Quelle est l’idéologie de Hayat Tahrir al-Sham (HTC), le groupe rebelle syrien qui a renversé le régime de Bachar al-Assad, après quatorze ans de guerre civile ? Le mouvement est décrit comme islamiste, salafiste et djihadiste, ce qui est à la fois exact et imprécis. Fils du chef Abou Mohammed al-Joulani (photo) est un ancien membre d’Al-Qaïda. Il a cependant coupé les ponts avec la formation d’Oussama ben Laden et avec sa logique d’un jihad mondial, multipliant les foyers d’insurrection sur toute la planète. Le HTC ressemble-t-il davantage à l’État islamique en Irak et au Levant, l’autre grande organisation djihadiste contemporaine ? Pas vraiment. Daesh partage avec Al-Qaïda l’idée d’une lutte globale contre l’impérialisme d’un Occident qu’il considère comme mauvais. La différence réside dans la stratégie : Al-Qaïda n’a pas immédiatement cherché à construire une structurenature politique; l’État islamique considère au contraire que le combat mondial doit commencer par la construction d’une base territoriale, d’un califat, que l’organisation s’est efforcée de réaliser au Moyen-Orient, à cheval sur plusieurs États. Au contraire, le HTC semble promouvoir un jihad national, visant à l’instauration de la loi islamique, la charia, à la seule échelle de la Syrie, dans un cadre respectueux des frontières internationales. L’adversaire de ce jihad, jusqu’à la victoire de décembre, était le régime résolument laïcisé de Bachar al-Assad. Son ennemi est politique plutôt que civilisationnel ou religieux. Nous sommes confrontés à un «troisième nouvelle voie», selon le journaliste et essayiste Wassim Nasr.

Quant au salafisme – qui défend une lecture littérale et la rigueur du Coran, et s’oppose à toute forme de démocratie – elle ne peut pas non plus s’appliquer au HTC sans nuance. Certes, le salafisme reste une influence pour le mouvement, mais, « en quête d’acceptabilité sociale, HTC [réhabilite] les écoles classiques de jurisprudence », écrivent Jérôme Drevon et Patrick Haenni dans un article publié par le Centre européen Robert-Schuman. Cette concession est une manière de se rapprocher de l’islam traditionnellement pratiqué par les populations, de « s’enraciner localement ». On est assez loin du dogmatisme extrême des salafistes de Daesh : « La diversité religieuse est acceptée dans le domaine religieux. » Cette relative ouverture religieuse se ressent dans la vie quotidienne : pas de code vestimentaire strict, pas d’interdiction de fumer, pas de contrôle d’Internet. Les femmes peuvent marcher seules. Les minorités religieuses jouissent d’une liberté de culte contrôlée.

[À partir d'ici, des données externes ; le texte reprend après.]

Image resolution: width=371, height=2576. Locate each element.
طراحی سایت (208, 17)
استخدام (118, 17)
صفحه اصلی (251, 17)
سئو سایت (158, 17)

Contrairement à Daesh qui concentre ses objectifs globaux au détriment des populations, HTC accorde également une certaine attention aux conditions matérielles d’existence. Le groupe « cherche à obtenir le soutien du plus grand nombre » en garantissant « l’organisation des services de base – bitumage des routes, collecte des ordures ou ouverture des pharmacies », souligne Wassim Nasr. Le jihad promu par al-Joulani se veut un « djihad populaire », pas un « djihad d’élite ». La rhétorique est, bien entendu, égoïste : se soucier de la vie quotidienne des gens permet à HTC d’asseoir son pouvoir. Il faut donc se méfier de tout angélisme. Les concessions du rigorisme religieux ne sont peut-être qu’une stratégie passagère pour prendre pied et accéder au pouvoir. Personne ne sait ce qui va se passer maintenant qu’Abou Mohammed al-Joulani est le nouvel homme fort de la Syrie.